As Europe moved out of the Middle Ages, it left behind a world based on the local interests of local men and shifted to a world view that viewed the lives of men as a more abstract idea: that the collective, the people of a region, were now a nation. The land may look the same, but the world had changed. Thus, in the game, the feel of how a world runs is different. The people are not property of the local lord, but now part of a collective actionable identity. It isn't about loyalty to dukes or kings anymore, but loyalty to the abstract concept of a nation-state.

Unlike Crusader Kings II, I find Europa Universalis difficult to convey in concept and that difficulty has to do with the very advances in thinking that lead Europe out of the Middle Ages. We aren’t controlling or dealing with individuals, their wants, needs, or power anymore. That is a concept that people can immediately understand and relate to. Instead, we personify nations and their wants, needs, and power. We are playing as an abstract concept, an identity, something we still have trouble dealing with to this day. We aren’t a nation’s leader. He or she provides benefits, but that is not the driving force of control in the shaping of a more recent history.

But ultimately, the game is a toy box in which to enact the complexities that lead to what was written in the history books. The player will write a new history. The goal isn’t complete conquest and to beat all the other entities out there. Your agency and effect on the rest of the world is limited wholly by the agency and will of every other nation in the world. The conquest of a single province may cause repercussions throughout a continent or in how other sovereign states view you that in turn tightens the noose and limits what you can do. Take a province of another country, and they will hate you for it. Push too far and the surrounding countries will get understandably nervous.

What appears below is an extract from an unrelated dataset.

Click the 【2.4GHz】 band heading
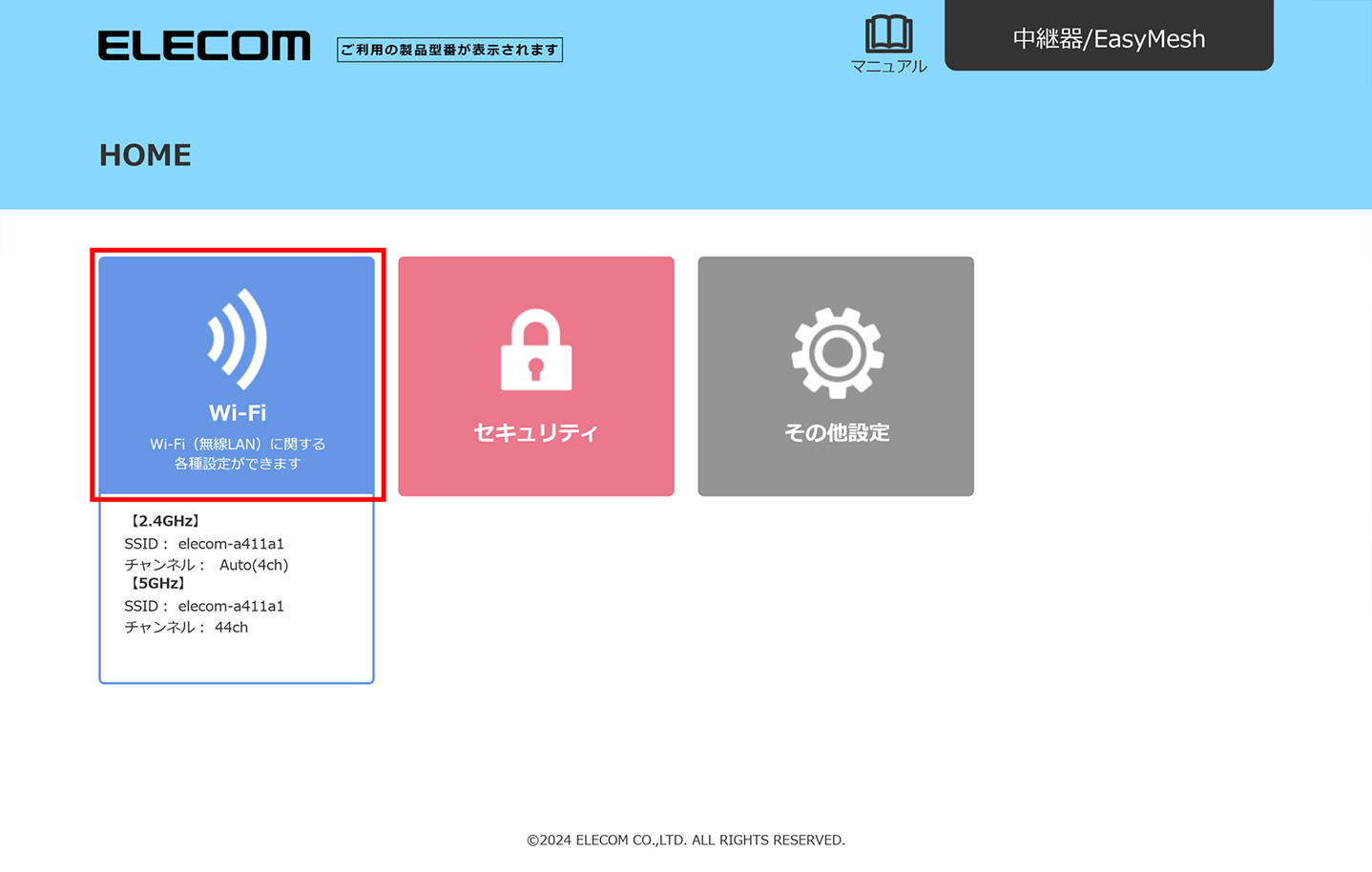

Despite its complexity, the narrative woven by the interactions of different countries is ironically simplified. It almost mirrors the uncomplicated nature of the people’s final verdict. Whatever reasoning that may have gone into any one choice, the final outcome are relations as between children. Only these children are entities in command of armies thousands strong. It seems that the further out you pull from the identifiable individual with agency, the simpler political motivations and political reasoning become. Guile and subterfuge has been replaced with forthrightness. The intimate nature of courtly politics in Crusader Kings II has given way to archetypal personifications in Europa Universalis IV.

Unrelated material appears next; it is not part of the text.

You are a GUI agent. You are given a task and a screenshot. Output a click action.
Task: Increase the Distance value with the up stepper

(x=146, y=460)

As a result the game is less driven by what type of person you are or are roleplaying as and instead becomes a lesson in consequences for one’s base desires. The nations are children gaining their footing in a new world order. While there are many options, actions are simplified, excuses simplified, and are driven by an egotistical id seeking world power. As a toddler learns to control their base impulses of want only to be rebuffed by the realities of the world, so are the consequences of the world stage. You want that province and its trade hub. Well, you’re going to have to work for it. Should it be your third province in a row, your neighbors as a coalition will descend to punish you for your bullying. Take care of what provinces you do have or they will break. A stitch in time saves nine. Ignore insults in times of difficulty. Patience is a virtue.

These are lessons that a third grader should be learning and the game treats the player like they are in need of the same education. But the player isn’t a person. They are a nation, and it has to learn to control itself. Interesting that most of the major problems in the world seem to stem from the actions taken in this era. The damage remains from our childhood mistakes and continue from clinging to that time of infancy. Europa Universalis IV’s creed is to let the player do what they will in the toy box of global politics. They can fix the mistakes of history, recreate them, or go in a completely different direction. Losing is fun, making mistakes is fun, tearing the world asunder leaving social scars that will last for centuries is fun.